I wonder how the leaders (I keep wanting to add the words ‘Our Glorious’ to that, though I am not at all Orwellian) are travelling to Manchester?  Not by air, I hope.  Iceland, not content with losing millions of our British money, has allowed a volcano to erupt and thus stop those Brits with any money left from going on holiday to recover.  A cloud of volcanic ash is snaking across Britain six kilometers above us, forcing flights to be cancelled.  Britain is not amused.  Questions will be asked tonight, I’m sure; demands to know why the Government has not acted on the issue of erupting volcanoes in foreign countries spoiling British holidays.

I doubt if I’ll get a chance to ask a question: I’m not going on holiday, for a start.  But I heard someone say that, as the debate is only ninety minutes long, it’s likely that there will only be time for eight questions to be asked and answered.  If the audience is one hundred strong – though I think it might be bigger – that gives me an 8% chance.  I’m not holding my breath.

Back to my story: the lady at the door was drooping so I invited her in while we filled out the inevitable paperwork.  It was then that she told me how peeved she was that she couldn’t attend the debate as a hostess because she was having ugly stuff cut from her stomach today.  It was only after she left with my personal details (including passport number) that it occurred to me that it could have been an elaborate scam to steal my money and identity.  Seventeen phone calls from ITV regarding security, questions I might wish to pose, and whether I have any metal body parts later and my fears were eased.  The ticket arrived on Tuesday and, barring a last-minute hiccup when my stolen identity reveals me to be an Icelandic banker and thus persona non grab me in the face and smash me with a useless airline charter, I should be taking my seat around seven tonight.  If you are watching, look out for me: I’ll be the woman in black hiding the right side of her face with straightened hair.  I haven’t had my glasses fixed yet; I should have gone to Specsavers.

*

8

Yesterday’s prompt was to write a ‘cleave’ poem: it’s a fusion of two vertical poems to make one horizontal one.  I wrote one last year as part of my South Africa collection, though I didn’t know then there was a name for the form:

*

Anti-Apartheid Movement

 * 

crazy in love,

                                they see through

a fervid haze. 

                                razing unjust laws,

passion scars, grazes

                                false cultural ideals. 

black and white

                                race to connect,

skin on skin;

                                ignoring political sin.

*

*

*

Here’s a little other poem so that I have something new to post to fulfill the terms of the napowrimo agreement (write a poem every day):

*

Old Habits
*
I used to read
Before babies
Before study
Before I forgot to

 

 

 

 

 

 

 

Happy Easter

4 Apr

Today’s blog title has nothing to do with what I’m going to write about, but I wanted to wish you all a Happy Easter so, Happy Easter!

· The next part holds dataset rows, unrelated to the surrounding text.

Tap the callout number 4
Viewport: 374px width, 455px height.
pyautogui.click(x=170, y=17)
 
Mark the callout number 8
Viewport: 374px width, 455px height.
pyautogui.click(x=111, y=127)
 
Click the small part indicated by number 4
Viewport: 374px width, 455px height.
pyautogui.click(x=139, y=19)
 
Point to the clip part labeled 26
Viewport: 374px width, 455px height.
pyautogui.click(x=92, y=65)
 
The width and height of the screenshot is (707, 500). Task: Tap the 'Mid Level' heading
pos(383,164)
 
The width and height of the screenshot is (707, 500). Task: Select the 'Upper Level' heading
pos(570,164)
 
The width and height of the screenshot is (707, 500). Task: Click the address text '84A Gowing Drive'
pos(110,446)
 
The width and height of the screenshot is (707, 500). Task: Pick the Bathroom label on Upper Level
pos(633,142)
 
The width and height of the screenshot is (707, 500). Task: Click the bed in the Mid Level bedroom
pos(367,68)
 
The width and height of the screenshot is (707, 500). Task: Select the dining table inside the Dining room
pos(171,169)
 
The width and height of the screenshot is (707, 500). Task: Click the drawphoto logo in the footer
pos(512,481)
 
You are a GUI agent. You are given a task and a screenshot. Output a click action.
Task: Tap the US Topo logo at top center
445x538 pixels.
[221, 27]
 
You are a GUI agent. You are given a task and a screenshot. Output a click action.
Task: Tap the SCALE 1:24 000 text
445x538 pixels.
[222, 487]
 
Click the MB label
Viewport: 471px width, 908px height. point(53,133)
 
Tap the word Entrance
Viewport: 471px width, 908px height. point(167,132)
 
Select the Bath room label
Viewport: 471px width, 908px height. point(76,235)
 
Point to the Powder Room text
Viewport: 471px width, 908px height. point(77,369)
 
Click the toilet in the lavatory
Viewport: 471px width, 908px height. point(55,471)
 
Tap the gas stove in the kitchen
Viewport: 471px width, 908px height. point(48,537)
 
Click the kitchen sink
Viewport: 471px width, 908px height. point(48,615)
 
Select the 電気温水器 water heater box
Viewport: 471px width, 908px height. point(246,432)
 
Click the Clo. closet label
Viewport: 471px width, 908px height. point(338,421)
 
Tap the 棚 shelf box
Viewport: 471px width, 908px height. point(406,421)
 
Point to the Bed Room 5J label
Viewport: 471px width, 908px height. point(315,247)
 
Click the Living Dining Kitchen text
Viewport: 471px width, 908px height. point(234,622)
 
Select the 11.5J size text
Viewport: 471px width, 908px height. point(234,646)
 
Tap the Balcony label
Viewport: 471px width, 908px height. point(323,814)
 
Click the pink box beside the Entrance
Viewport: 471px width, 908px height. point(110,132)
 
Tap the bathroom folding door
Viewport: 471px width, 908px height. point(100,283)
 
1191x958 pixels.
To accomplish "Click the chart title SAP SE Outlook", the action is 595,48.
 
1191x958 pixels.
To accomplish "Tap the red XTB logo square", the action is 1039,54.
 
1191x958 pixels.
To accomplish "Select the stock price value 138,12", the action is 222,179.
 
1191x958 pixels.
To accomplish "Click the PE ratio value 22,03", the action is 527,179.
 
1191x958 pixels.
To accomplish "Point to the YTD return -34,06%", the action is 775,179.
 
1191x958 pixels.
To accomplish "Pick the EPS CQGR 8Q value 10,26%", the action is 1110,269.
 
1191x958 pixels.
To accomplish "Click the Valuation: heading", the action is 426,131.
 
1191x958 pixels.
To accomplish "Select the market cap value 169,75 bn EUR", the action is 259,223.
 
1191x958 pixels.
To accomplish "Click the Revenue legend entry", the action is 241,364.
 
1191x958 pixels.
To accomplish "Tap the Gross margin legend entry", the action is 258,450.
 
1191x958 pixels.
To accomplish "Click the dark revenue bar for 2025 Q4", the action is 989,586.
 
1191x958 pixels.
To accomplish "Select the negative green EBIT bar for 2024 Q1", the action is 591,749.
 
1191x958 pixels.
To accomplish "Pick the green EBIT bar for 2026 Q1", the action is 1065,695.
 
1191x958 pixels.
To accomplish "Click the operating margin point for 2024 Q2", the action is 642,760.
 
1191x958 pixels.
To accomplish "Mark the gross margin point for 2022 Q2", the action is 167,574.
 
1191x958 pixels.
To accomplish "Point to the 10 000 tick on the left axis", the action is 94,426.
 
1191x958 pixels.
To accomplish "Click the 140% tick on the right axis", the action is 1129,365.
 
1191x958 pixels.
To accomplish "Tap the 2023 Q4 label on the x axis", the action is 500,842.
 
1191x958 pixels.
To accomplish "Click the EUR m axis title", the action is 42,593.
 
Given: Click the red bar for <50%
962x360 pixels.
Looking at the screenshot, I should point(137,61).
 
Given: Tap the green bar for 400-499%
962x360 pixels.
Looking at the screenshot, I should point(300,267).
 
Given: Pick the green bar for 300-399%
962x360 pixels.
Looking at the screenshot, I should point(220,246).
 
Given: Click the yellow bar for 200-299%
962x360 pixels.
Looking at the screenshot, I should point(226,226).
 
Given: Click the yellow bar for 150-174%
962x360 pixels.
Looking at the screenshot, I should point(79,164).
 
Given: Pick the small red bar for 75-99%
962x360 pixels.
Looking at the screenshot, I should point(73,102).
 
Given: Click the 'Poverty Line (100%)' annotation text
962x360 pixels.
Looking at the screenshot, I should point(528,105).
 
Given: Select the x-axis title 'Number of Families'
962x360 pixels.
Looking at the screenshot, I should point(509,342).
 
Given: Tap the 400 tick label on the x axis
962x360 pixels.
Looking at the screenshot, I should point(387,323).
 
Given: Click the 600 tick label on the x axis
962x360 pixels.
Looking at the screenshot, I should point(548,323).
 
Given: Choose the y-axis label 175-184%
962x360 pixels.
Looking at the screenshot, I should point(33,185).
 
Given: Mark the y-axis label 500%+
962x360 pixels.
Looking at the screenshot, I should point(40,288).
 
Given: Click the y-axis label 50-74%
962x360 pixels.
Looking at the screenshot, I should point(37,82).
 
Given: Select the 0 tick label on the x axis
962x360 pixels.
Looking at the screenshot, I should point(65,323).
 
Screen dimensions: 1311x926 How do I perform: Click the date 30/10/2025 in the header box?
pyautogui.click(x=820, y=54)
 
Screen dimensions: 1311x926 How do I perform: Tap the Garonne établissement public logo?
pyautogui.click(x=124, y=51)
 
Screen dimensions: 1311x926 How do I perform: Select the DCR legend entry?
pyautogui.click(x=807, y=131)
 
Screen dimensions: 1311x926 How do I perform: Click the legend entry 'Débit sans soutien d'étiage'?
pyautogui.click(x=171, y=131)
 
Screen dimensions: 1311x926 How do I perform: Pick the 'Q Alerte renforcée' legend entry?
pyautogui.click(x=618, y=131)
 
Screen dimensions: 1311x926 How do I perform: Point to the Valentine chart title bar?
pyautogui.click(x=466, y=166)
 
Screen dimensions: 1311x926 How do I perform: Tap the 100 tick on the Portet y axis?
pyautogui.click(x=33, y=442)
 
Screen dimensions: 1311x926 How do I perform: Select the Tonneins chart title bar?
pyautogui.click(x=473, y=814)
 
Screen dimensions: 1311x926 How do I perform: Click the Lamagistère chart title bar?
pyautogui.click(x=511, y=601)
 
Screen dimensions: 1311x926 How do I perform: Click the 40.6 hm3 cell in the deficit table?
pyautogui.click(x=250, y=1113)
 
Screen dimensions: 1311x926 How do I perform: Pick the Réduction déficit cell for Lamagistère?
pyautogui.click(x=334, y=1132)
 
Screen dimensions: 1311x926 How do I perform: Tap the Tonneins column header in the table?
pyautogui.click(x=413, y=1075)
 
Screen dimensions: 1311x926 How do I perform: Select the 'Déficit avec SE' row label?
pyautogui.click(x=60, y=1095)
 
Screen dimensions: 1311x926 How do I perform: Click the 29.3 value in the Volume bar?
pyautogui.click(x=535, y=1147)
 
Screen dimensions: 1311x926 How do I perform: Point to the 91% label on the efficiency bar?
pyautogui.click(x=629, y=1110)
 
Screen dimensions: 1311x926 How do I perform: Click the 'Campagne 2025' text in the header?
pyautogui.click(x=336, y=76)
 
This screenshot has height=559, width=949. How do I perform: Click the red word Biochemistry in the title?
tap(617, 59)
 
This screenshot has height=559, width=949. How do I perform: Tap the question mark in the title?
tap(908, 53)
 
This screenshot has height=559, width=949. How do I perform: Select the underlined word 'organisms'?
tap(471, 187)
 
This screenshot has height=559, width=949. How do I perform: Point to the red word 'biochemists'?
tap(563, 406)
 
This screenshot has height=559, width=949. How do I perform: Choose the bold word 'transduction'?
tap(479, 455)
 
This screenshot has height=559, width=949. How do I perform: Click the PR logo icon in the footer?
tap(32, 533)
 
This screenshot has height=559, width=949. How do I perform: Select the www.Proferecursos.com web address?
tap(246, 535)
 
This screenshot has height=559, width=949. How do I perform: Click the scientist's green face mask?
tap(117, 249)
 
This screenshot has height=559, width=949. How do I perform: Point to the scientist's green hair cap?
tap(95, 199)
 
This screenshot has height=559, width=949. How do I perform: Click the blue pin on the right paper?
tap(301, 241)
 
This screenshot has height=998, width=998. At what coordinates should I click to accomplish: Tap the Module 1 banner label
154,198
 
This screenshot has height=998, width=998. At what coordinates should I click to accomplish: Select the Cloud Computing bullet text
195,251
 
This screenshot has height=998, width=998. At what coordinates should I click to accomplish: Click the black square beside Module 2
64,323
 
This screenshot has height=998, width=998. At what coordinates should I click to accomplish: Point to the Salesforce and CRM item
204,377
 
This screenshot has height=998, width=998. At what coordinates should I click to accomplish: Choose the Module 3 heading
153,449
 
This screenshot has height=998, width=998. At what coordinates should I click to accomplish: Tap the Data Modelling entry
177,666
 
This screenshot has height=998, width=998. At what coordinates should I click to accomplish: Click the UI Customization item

Incredibly, my theme for yet another day is ‘big’.  It is entirely by accident, I assure you, that I am sticking to the theme of NaBloPoMo, even though it is not a requirement of the sign-up.

Big Day For TV:

The new Dr Who made his first appearance last night.  I have to say I was impressed.  Yes, he’s ugly, poor fellow, like some neanderthal throwback; but he can act and he took over the role with confidence.  Steven Moffat’s script helped, of course, though it wasn’t as terrifying as ‘Blink’.  I don’t think I’m going to miss David Tennant as much as I expected to.  The new sidekick was pretty good as well; the Hub and Spud both agree, though they stopped before ‘good as well’.

Big Day For City:

The Hub and Spud are walking on metaphorical air: as well as Man City’s 6-1 win over poor Burnley* yesterday, Tottenham were defeated, pushing City into fourth place with a game in hand, and – cherry on the cake – so were united.   Woo-hoo! or words to that effect.

* I am not a true sports fan because I always feel sorry for the losers

Big Day For Tory Boy:

Wiliam Hague is visiting Lancaster tomorrow and Tory Boy is going to be one of the minions showing him around and screening out nutters.  What a great opportunity (to fall flat on his face/say the wrong thing/let the wrong nutter through).  No pressure, my darling.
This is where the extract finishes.